Когда Витя Урин, с которым мы тогда были добрые приятели, рассказал мне о возможности уехать в редакцию, я загорелась — вот он, еще один случай, еще один шанс вернуться на войну, пусть даже вольнонаемной... Думаю, что, наверно, не последнее место в этом желании занимала жившая во мне потребность все узнать, испытать самой. Эта писательская потребность, не всегда осознаваемая, чаще интуитивная, всегда во мне жила и позже заставляла меня вызываться мыть пол в вагонзаке, а в эшелоне, везущем в лагерь, — дежурить ночью в теплушке...
Вот почему, отдав ключи от своей комнатенки Вите Урину, которому негде было жить в Москве, кроме институтского общежития (а пребывание в нем очень осложняло возможности личной жизни), и попрощавшись с друзьями, я назавтра уехала из столицы. (Помню замечательную прощальную вечеринку у красавицы Норы Футорян, ставшей впоследствии известным писателем-анималистом Норой Аргуновой, вечеринку, устроенную в честь моего ухода на войну — с большой кастрюлей традиционного студенческого винегрета, разномастной случайной посудой для еды и питья и замечательным, волнующим настроением. Нора жила в комнатенке, вроде моей — метров 6-8 квадратных, — половину которой занимала тахта.) Отличие от моего жилья заключалось в том, что это была комната для домработницы в большой наркоминдельской квартире, где прежде жили Норины родители, тоже репрессированные в 37-38 годах. В отличие от меня, ее никуда не переселили, а просто выделили ей эту комнатку. Дом был почтенный, старый, красивый. В нем до переезда на Смоленскую площадь размещался Наркоминдел — в одном крыле, в другом — жили семьи некоторых сотрудников. Сейчас в этом здании на углу улиц Лубянка и Кузнецкий мост разместился Конституционный Суд РФ.
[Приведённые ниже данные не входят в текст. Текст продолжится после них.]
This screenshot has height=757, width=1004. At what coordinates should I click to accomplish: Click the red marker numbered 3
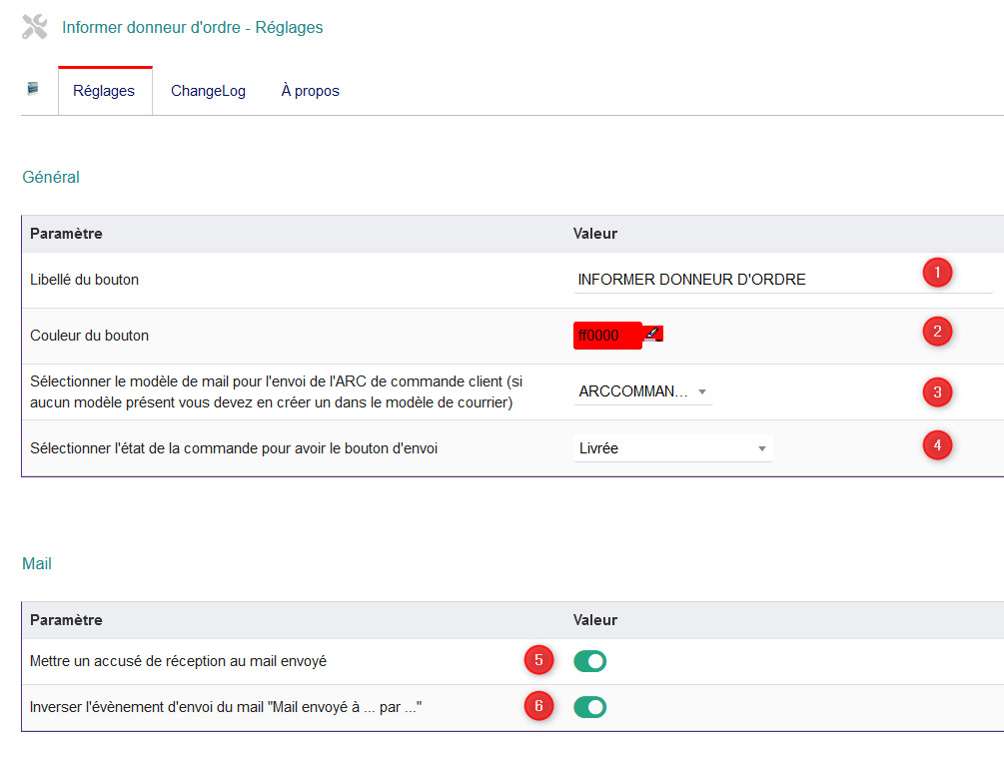tap(937, 391)
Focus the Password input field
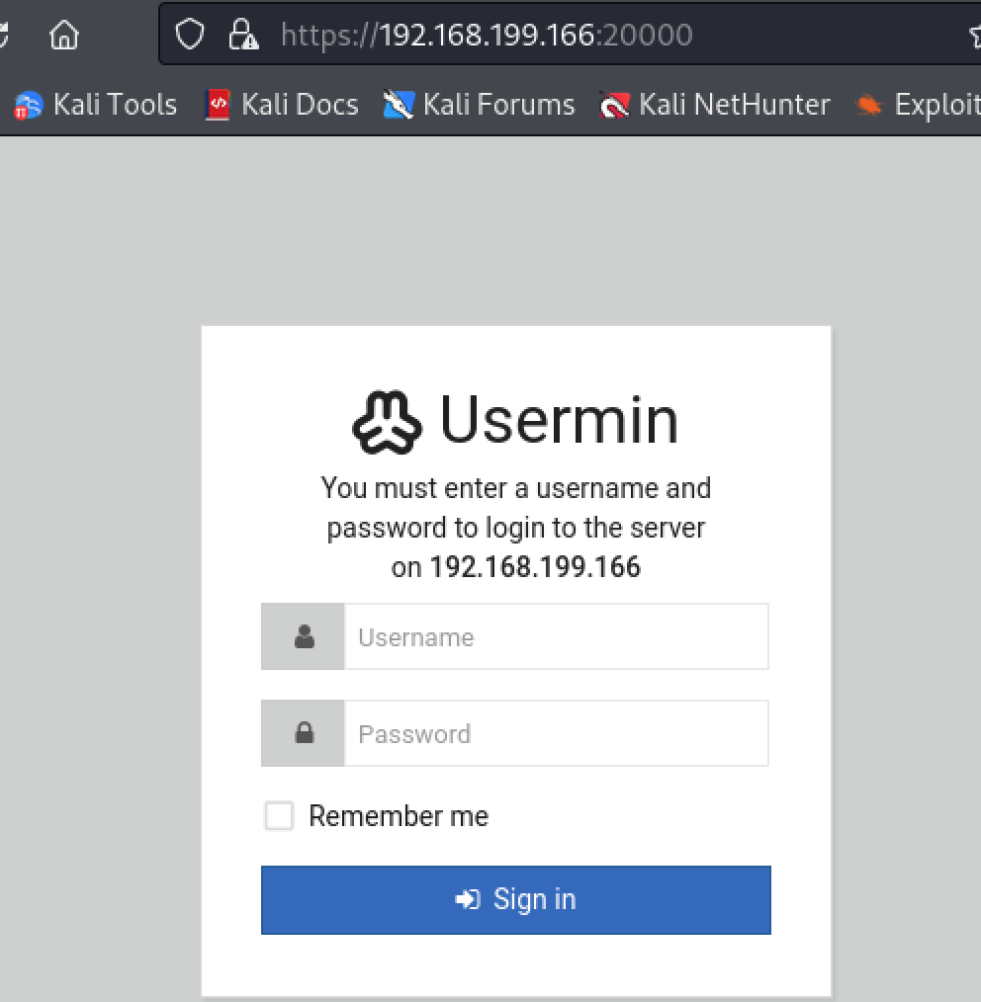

Со мной вместе собрался вольнонаемным корректором и мой товарищ поэт Леня Чернецкий. Он был белобилетником по причине спондилита (был горбат), но та самая писательская потребность все увидеть и узнать, о которой я уже писала выше, была свойственна не мне одной.... Она заставила хромого и тяжело больного поэта Анисима Кронгауза прорваться корреспондентом «Комсомолки» на Сталинградский фронт, а горбатого Леню Чернецкого поехать со мной во фронтовую редакцию, и в этом ничего удивительного по тем временам не было. Все увидеть и узнать самому — было естественной профессиональной потребностью... Вот почему погожим осенним утром мы с Леней сели каждый в кабину громадных фургонов студебеккеров. В кабину головного сел капитан Зись, и мы отправились во фронтовую редакцию 5-й танковой армии «За отвагу».